EXPERIMENTA TYPOGRAFICA 2: GESUNDHEIT
Inscribed to Gyorgy Kepes

Willem H. J. B. Sandberg: EXPERIMENTA TYPOGRAFICA 2: GESUNDHEIT. Köln: Galerie der Spiegel, 1969. A fine softcover booklet in stiff, french-folded wrappers. INSCRIBED FROM WILLEM SANDBERG IN FRIENDSHIP TO MR. & MRS. G[YORGY] KEPES on title page -- A significant association copy.

5.5 x 8.75 perfect-bound booklet printed in three colors thorughout on a variety of paper stocks, ranging from translucent vellum to thick brown packing paper.

Looking at this booklet leaves me speechless-- so I had better let a more objective voice take over. Here's Herbert Spencer's review:

"Like the catalogues of Amsterdam's Stedelijk Museum of which Sandberg is director, Experimenta Typografica is an exciting and stimulating publication. Published by Galerie der Spiegel, Cologne, the "manuscript" dates from 1944 and the experiments and exercises reproduced were made by Sandberg, then actively engaged in resisting the German occupation forces in Holland, during a period when he was in hiding in the country.

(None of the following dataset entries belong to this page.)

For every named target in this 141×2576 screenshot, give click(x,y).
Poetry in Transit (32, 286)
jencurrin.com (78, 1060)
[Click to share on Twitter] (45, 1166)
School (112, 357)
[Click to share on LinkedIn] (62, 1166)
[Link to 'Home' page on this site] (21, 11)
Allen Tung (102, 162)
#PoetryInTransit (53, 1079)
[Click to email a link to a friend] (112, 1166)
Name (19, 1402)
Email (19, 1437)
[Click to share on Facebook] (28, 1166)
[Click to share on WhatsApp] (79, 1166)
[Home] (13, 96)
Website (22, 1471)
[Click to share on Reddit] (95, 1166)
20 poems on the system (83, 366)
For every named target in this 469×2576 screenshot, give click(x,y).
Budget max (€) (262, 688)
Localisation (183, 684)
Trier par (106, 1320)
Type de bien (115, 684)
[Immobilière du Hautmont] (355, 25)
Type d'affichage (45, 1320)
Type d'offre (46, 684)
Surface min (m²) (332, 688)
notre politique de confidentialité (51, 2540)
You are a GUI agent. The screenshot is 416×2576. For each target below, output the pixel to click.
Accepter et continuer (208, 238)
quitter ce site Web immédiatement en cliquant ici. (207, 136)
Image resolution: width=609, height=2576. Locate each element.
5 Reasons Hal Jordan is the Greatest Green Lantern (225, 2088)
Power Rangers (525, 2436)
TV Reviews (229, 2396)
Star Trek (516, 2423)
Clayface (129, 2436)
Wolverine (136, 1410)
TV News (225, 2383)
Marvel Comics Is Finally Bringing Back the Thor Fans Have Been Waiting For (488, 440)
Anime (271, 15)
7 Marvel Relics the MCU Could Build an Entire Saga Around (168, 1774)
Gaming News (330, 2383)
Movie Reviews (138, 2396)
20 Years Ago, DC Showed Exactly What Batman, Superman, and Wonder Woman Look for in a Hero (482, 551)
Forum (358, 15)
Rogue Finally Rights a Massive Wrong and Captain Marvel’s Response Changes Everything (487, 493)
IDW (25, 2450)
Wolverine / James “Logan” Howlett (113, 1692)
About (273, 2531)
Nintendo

"The experiments reveal Sandberg's enormous enthusiasm for typography. The results are imaginative, robust and appropriate, and reflect the sensitive discrimination with which the quotations have been selected."

What more can I add?

György Kepes (1906 - 2002) was a friend and collaborator of Laszlo Moholy-Nagy. Also of Hungarian descent, Kepes worked with Moholy first in Berlin and then in London before emigrating to the US in 1937. He was educated at the Budapest Royal Academy of Fine Arts. In his early career he gave up painting for filmmaking. This he felt was a better medium for artistically expressing his social beliefs. From 1930 to 1937 he worked off and on with Moholy-Nagy and through him, first in Berlin and then in London, met Walter Gropius and the science writer J. J. Crowther. In 1937, he was invited by Moholy to run the Color and Light Department at the New Bauhaus and later at the Institute of Design in Chicago. He taught there until 1943. In 1944 he wrote his landmark book Language of Vision. This text was influential in articulating the Bauhaus principles as well as the Gestalt theories. He taught at the Massachusetts Institute of Technology from 1946 to 1974 and in 1967 he established the Center for Advanced Studies. During his career he also designed for the Container Corporation of America and Fortune magazine as well as Atlantic Monthly and Little, Brown.